Problem description:
Write the entries again exactly, with no line missing.

(Stored data entries)
........

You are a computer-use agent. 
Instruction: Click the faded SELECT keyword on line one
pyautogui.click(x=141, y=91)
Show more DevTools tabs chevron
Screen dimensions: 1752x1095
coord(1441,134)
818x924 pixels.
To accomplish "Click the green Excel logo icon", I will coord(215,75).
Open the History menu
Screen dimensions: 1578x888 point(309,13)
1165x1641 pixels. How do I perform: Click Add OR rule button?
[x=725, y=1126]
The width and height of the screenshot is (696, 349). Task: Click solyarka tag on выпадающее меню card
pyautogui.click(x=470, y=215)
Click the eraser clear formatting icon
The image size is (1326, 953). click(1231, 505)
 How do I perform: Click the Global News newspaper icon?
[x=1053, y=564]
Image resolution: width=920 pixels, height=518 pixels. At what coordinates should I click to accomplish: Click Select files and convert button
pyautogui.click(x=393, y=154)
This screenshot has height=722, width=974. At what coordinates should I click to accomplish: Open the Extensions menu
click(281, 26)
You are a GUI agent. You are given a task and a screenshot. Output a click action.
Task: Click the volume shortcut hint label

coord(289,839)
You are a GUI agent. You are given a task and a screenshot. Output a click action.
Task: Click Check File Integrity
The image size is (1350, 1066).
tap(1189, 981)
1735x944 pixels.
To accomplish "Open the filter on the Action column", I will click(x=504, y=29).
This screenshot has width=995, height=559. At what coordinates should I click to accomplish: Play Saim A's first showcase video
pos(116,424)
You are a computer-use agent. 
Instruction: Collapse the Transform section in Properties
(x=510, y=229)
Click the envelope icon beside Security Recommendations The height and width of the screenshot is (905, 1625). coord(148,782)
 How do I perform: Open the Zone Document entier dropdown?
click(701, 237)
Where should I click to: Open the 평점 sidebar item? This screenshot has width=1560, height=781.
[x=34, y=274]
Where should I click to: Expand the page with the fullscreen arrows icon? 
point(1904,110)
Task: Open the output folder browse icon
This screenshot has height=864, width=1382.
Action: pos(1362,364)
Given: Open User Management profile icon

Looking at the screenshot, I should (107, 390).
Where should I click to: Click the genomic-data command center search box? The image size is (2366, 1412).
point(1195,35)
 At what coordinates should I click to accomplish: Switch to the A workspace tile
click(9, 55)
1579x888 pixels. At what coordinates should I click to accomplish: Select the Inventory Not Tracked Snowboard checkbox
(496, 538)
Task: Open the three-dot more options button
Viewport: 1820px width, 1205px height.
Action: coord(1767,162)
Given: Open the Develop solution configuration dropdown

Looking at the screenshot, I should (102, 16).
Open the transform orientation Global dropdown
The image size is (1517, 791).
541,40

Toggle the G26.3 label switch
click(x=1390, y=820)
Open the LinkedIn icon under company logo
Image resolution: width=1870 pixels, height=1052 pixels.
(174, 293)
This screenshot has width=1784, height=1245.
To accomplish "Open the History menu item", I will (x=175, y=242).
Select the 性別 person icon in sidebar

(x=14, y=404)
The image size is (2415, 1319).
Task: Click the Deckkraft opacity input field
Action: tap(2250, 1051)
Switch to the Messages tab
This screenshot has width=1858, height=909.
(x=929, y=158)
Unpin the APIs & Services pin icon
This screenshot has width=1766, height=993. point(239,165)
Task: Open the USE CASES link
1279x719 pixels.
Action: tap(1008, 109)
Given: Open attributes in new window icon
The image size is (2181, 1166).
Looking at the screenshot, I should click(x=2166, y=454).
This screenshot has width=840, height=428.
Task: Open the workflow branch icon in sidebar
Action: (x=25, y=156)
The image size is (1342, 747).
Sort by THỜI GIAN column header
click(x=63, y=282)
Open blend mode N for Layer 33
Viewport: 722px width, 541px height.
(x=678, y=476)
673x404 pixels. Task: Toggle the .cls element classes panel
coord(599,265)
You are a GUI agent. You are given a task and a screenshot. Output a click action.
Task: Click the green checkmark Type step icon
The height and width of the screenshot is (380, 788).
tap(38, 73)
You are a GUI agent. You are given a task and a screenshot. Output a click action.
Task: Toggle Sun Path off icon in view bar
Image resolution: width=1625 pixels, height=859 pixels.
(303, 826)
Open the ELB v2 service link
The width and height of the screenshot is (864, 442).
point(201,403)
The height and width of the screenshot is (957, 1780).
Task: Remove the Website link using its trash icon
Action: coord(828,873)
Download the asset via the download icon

........

Answer to the exercise:
You are a computer-use agent. 
Instruction: Click the faded SELECT keyword on line one
pyautogui.click(x=141, y=91)
Show more DevTools tabs chevron
Screen dimensions: 1752x1095
coord(1441,134)
818x924 pixels.
To accomplish "Click the green Excel logo icon", I will coord(215,75).
Open the History menu
Screen dimensions: 1578x888 point(309,13)
1165x1641 pixels. How do I perform: Click Add OR rule button?
[x=725, y=1126]
The width and height of the screenshot is (696, 349). Task: Click solyarka tag on выпадающее меню card
pyautogui.click(x=470, y=215)
Click the eraser clear formatting icon
The image size is (1326, 953). click(1231, 505)
 How do I perform: Click the Global News newspaper icon?
[x=1053, y=564]
Image resolution: width=920 pixels, height=518 pixels. At what coordinates should I click to accomplish: Click Select files and convert button
pyautogui.click(x=393, y=154)
This screenshot has height=722, width=974. At what coordinates should I click to accomplish: Open the Extensions menu
click(281, 26)
You are a GUI agent. You are given a task and a screenshot. Output a click action.
Task: Click the volume shortcut hint label

coord(289,839)
You are a GUI agent. You are given a task and a screenshot. Output a click action.
Task: Click Check File Integrity
The image size is (1350, 1066).
tap(1189, 981)
1735x944 pixels.
To accomplish "Open the filter on the Action column", I will click(x=504, y=29).
This screenshot has width=995, height=559. At what coordinates should I click to accomplish: Play Saim A's first showcase video
pos(116,424)
You are a computer-use agent. 
Instruction: Collapse the Transform section in Properties
(x=510, y=229)
Click the envelope icon beside Security Recommendations The height and width of the screenshot is (905, 1625). coord(148,782)
 How do I perform: Open the Zone Document entier dropdown?
click(701, 237)
Where should I click to: Open the 평점 sidebar item? This screenshot has width=1560, height=781.
[x=34, y=274]
Where should I click to: Expand the page with the fullscreen arrows icon? 
point(1904,110)
Task: Open the output folder browse icon
This screenshot has height=864, width=1382.
Action: pos(1362,364)
Given: Open User Management profile icon

Looking at the screenshot, I should (107, 390).
Where should I click to: Click the genomic-data command center search box? The image size is (2366, 1412).
point(1195,35)
 At what coordinates should I click to accomplish: Switch to the A workspace tile
click(9, 55)
1579x888 pixels. At what coordinates should I click to accomplish: Select the Inventory Not Tracked Snowboard checkbox
(496, 538)
Task: Open the three-dot more options button
Viewport: 1820px width, 1205px height.
Action: coord(1767,162)
Given: Open the Develop solution configuration dropdown

Looking at the screenshot, I should (102, 16).
Open the transform orientation Global dropdown
The image size is (1517, 791).
541,40

Toggle the G26.3 label switch
click(x=1390, y=820)
Open the LinkedIn icon under company logo
Image resolution: width=1870 pixels, height=1052 pixels.
(174, 293)
This screenshot has width=1784, height=1245.
To accomplish "Open the History menu item", I will (x=175, y=242).
Select the 性別 person icon in sidebar

(x=14, y=404)
The image size is (2415, 1319).
Task: Click the Deckkraft opacity input field
Action: tap(2250, 1051)
Switch to the Messages tab
This screenshot has width=1858, height=909.
(x=929, y=158)
Unpin the APIs & Services pin icon
This screenshot has width=1766, height=993. point(239,165)
Task: Open the USE CASES link
1279x719 pixels.
Action: tap(1008, 109)
Given: Open attributes in new window icon
The image size is (2181, 1166).
Looking at the screenshot, I should click(x=2166, y=454).
This screenshot has width=840, height=428.
Task: Open the workflow branch icon in sidebar
Action: (x=25, y=156)
The image size is (1342, 747).
Sort by THỜI GIAN column header
click(x=63, y=282)
Open blend mode N for Layer 33
Viewport: 722px width, 541px height.
(x=678, y=476)
673x404 pixels. Task: Toggle the .cls element classes panel
coord(599,265)
You are a GUI agent. You are given a task and a screenshot. Output a click action.
Task: Click the green checkmark Type step icon
The height and width of the screenshot is (380, 788).
tap(38, 73)
You are a GUI agent. You are given a task and a screenshot. Output a click action.
Task: Toggle Sun Path off icon in view bar
Image resolution: width=1625 pixels, height=859 pixels.
(303, 826)
Open the ELB v2 service link
The width and height of the screenshot is (864, 442).
point(201,403)
The height and width of the screenshot is (957, 1780).
Task: Remove the Website link using its trash icon
Action: coord(828,873)
Download the asset via the download icon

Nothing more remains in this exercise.